§ **Task instructions**
An exact copy of the data is required, with no pictures in it.

§ **Extracted information**
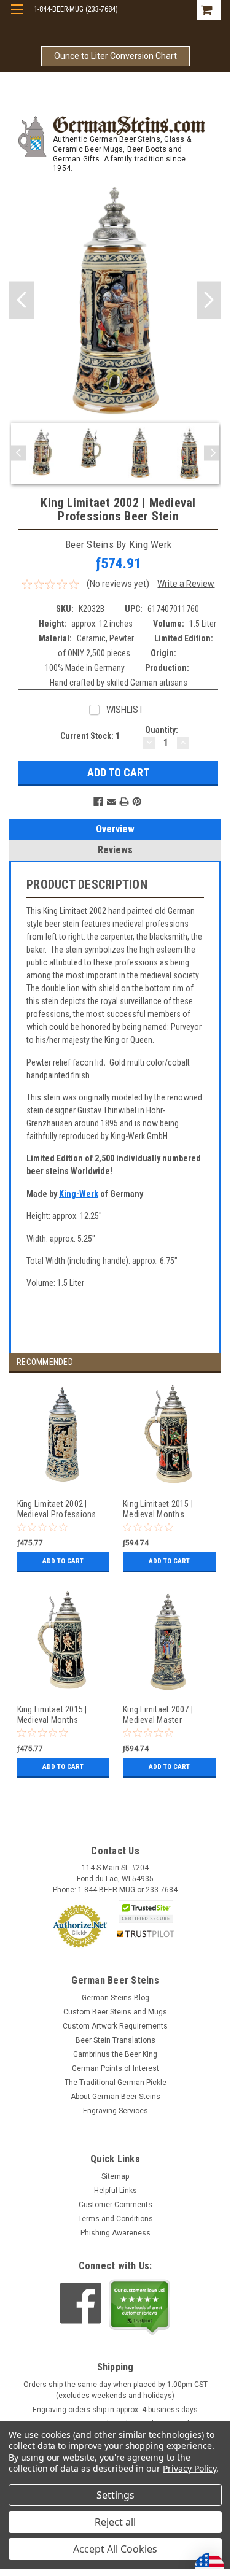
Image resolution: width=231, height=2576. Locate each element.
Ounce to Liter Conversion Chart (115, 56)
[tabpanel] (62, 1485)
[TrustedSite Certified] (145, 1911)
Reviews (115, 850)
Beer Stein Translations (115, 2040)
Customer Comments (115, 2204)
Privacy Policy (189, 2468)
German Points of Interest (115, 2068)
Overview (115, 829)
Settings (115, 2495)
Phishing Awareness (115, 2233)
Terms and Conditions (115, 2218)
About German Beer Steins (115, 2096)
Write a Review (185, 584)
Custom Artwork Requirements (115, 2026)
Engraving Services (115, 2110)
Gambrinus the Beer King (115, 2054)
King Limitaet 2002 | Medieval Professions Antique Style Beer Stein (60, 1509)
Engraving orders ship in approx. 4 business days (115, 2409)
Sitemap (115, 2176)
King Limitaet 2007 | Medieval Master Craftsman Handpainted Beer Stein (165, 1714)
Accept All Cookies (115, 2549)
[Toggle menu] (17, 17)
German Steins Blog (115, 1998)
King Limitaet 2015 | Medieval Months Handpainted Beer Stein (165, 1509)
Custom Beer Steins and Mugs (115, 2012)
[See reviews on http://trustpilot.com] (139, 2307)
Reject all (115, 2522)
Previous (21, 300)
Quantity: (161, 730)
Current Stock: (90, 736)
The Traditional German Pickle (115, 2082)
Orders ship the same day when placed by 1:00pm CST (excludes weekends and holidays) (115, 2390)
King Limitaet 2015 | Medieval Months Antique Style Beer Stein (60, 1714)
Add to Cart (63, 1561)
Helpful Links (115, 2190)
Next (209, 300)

§ **Result of this exercise**
Image resolution: width=231, height=2576. Locate each element.
Ounce to Liter Conversion Chart (115, 56)
[tabpanel] (62, 1485)
[TrustedSite Certified] (145, 1911)
Reviews (115, 850)
Beer Stein Translations (115, 2040)
Customer Comments (115, 2204)
Privacy Policy (189, 2468)
German Points of Interest (115, 2068)
Overview (115, 829)
Settings (115, 2495)
Phishing Awareness (115, 2233)
Terms and Conditions (115, 2218)
About German Beer Steins (115, 2096)
Write a Review (185, 584)
Custom Artwork Requirements (115, 2026)
Engraving Services (115, 2110)
Gambrinus the Beer King (115, 2054)
King Limitaet 2002 | Medieval Professions Antique Style Beer Stein (60, 1509)
Engraving orders ship in approx. 4 business days (115, 2409)
Sitemap (115, 2176)
King Limitaet 2007 | Medieval Master Craftsman Handpainted Beer Stein (165, 1714)
Accept All Cookies (115, 2549)
[Toggle menu] (17, 17)
German Steins Blog (115, 1998)
King Limitaet 2015 | Medieval Months Handpainted Beer Stein (165, 1509)
Custom Beer Steins and Mugs (115, 2012)
[See reviews on http://trustpilot.com] (139, 2307)
Reject all (115, 2522)
Previous (21, 300)
Quantity: (161, 730)
Current Stock: (90, 736)
The Traditional German Pickle (115, 2082)
Orders ship the same day when placed by 1:00pm CST (excludes weekends and holidays) (115, 2390)
King Limitaet 2015 | Medieval Months Antique Style Beer Stein (60, 1714)
Add to Cart (63, 1561)
Helpful Links (115, 2190)
Next (209, 300)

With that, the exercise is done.